4. Finding Relevant Skills
OpenClaw may have many available Skills. The Runtime checks which Skill best matches the user's request. example:
If the user asks: Search the latest AI news.
The Runtime may choose the Search Skill because it's the most relevant for this task.
5. Executing Tools
Some requests require real-world actions.
Examples include:
- Reading files
- Searching the web
- Running Python code
- Sending emails
The Runtime decides whether a Tool should be executed and processes its output before sending everything to the LLM.
6. Building the Prompt
One of the most important jobs of the Runtime is prompt construction. Instead of sending only the user's message, it combines multiple pieces of information into a single prompt.
A simplified prompt structure looks like this:
System Instructions
+
Session History
+
Memory
+
Skill Instructions
+
User Message
=
Final Prompt
The final prompt contains much richer information than the user's message alone.
7. Calling the LLM
Once everything is prepared, the Runtime sends the final prompt to the selected LLM. The model generates a response based on the information it receives.
8. Returning the Response
After receiving the output from the LLM, the Runtime performs any necessary post-processing and sends the result back to the Gateway, which then returns it to the user.
Agent Runtime Workflow
The complete Runtime workflow can be simplified like this:
User Message
│
▼
Read Session
│
▼
Retrieve Memory
│
▼
Find Relevant Skills
│
▼
Execute Required Tools
│
▼
Build Prompt
│
▼
Call LLM
│
▼
Generate Response
Although this process looks long, it usually happens in just a few seconds.
Real Example
Let's understand everything with a simple example.
Suppose the user asks: Summarize my project folder.
Here's what happens internally:
- Gateway receives the request.
- Runtime starts processing.
- Runtime loads the current Session.
- Runtime checks Memory for useful context.
- It discovers the Filesystem Skill.
- The Filesystem Tool reads the project files.
- Runtime combines the file content, Memory, and Session history into a prompt.
- The prompt is sent to the LLM.
- The LLM generates a summary.
- Runtime returns the response to the Gateway.
- Gateway sends the final answer to the user.
This entire process is managed by the Agent Runtime.
Agent Runtime vs Gateway
Many beginners confuse these two components. The difference is actually quite simple.
| Gateway | Agent Runtime |
|---|---|
| Entry point of the system | Brain of the workflow |
| Receives requests | Processes requests |
| Handles authentication and routing | Decides what actions should happen |
| Manages responses | Coordinates Memory, Skills, Tools, and LLM |
A simple way to remember this is:
- Gateway manages communication.
- Runtime manages execution.
Agent Runtime vs LLM
Another common misconception is that the Runtime and the LLM are the same thing.

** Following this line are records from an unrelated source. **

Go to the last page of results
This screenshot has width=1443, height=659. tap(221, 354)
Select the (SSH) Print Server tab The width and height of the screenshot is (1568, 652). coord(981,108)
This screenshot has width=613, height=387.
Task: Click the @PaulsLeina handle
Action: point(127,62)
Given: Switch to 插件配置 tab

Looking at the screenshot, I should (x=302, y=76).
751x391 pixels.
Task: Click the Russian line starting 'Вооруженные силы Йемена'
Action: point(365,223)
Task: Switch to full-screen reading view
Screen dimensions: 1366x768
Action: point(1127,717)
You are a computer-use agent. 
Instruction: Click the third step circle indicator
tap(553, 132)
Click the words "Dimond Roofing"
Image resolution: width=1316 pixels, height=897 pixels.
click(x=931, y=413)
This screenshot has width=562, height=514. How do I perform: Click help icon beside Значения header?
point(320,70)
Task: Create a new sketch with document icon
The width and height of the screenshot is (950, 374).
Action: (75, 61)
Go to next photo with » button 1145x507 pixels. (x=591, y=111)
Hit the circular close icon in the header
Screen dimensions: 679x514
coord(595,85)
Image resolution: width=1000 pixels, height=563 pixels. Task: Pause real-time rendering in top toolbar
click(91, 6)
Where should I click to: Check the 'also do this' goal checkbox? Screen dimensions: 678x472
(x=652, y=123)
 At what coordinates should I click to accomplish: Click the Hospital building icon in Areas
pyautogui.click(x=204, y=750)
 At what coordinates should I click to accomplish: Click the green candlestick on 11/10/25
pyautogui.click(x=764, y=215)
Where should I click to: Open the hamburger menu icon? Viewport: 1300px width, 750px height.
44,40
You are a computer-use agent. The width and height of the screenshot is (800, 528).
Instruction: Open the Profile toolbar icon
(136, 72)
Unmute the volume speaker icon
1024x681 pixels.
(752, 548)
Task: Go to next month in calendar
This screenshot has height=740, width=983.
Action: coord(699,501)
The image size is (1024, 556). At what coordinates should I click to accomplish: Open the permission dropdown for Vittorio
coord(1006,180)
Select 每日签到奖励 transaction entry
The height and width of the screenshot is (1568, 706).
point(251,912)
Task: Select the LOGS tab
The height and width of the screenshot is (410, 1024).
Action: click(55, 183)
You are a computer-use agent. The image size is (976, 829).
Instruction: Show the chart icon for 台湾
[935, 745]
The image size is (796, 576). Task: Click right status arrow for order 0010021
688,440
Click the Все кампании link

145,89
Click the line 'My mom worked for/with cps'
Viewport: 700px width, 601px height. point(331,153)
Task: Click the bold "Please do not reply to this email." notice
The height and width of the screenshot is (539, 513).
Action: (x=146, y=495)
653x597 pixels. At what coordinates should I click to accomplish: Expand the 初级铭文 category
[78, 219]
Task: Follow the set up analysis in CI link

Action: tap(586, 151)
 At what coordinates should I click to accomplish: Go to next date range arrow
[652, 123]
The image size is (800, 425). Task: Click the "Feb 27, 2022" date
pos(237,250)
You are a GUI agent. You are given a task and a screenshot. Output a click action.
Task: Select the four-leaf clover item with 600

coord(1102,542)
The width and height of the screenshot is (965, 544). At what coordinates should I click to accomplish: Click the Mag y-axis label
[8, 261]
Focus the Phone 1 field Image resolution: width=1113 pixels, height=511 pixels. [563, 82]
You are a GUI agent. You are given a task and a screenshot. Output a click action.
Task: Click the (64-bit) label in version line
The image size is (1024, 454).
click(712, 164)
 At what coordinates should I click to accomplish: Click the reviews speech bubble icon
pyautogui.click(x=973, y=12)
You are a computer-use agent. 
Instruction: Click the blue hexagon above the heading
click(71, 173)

They are completely different.
| Agent Runtime | LLM |
|---|---|
| Coordinates the workflow | Generates natural language |
| Calls Tools | Cannot execute Tools directly |
| Retrieves Memory | Doesn't know where Memory is stored |
| Builds prompts | Reads prompts and generates responses |
The Runtime is the orchestrator, while the LLM is the reasoning engine.
Why is Agent Runtime Important?
Without the Runtime:
- Sessions wouldn't be loaded.
- Memory wouldn't be retrieved.
- Skills wouldn't be selected.
- Tools wouldn't execute.
- Prompts wouldn't be constructed properly.
The AI would simply receive raw user messages, resulting in less accurate and less useful responses. The Runtime is what transforms a basic language model into a capable AI agent.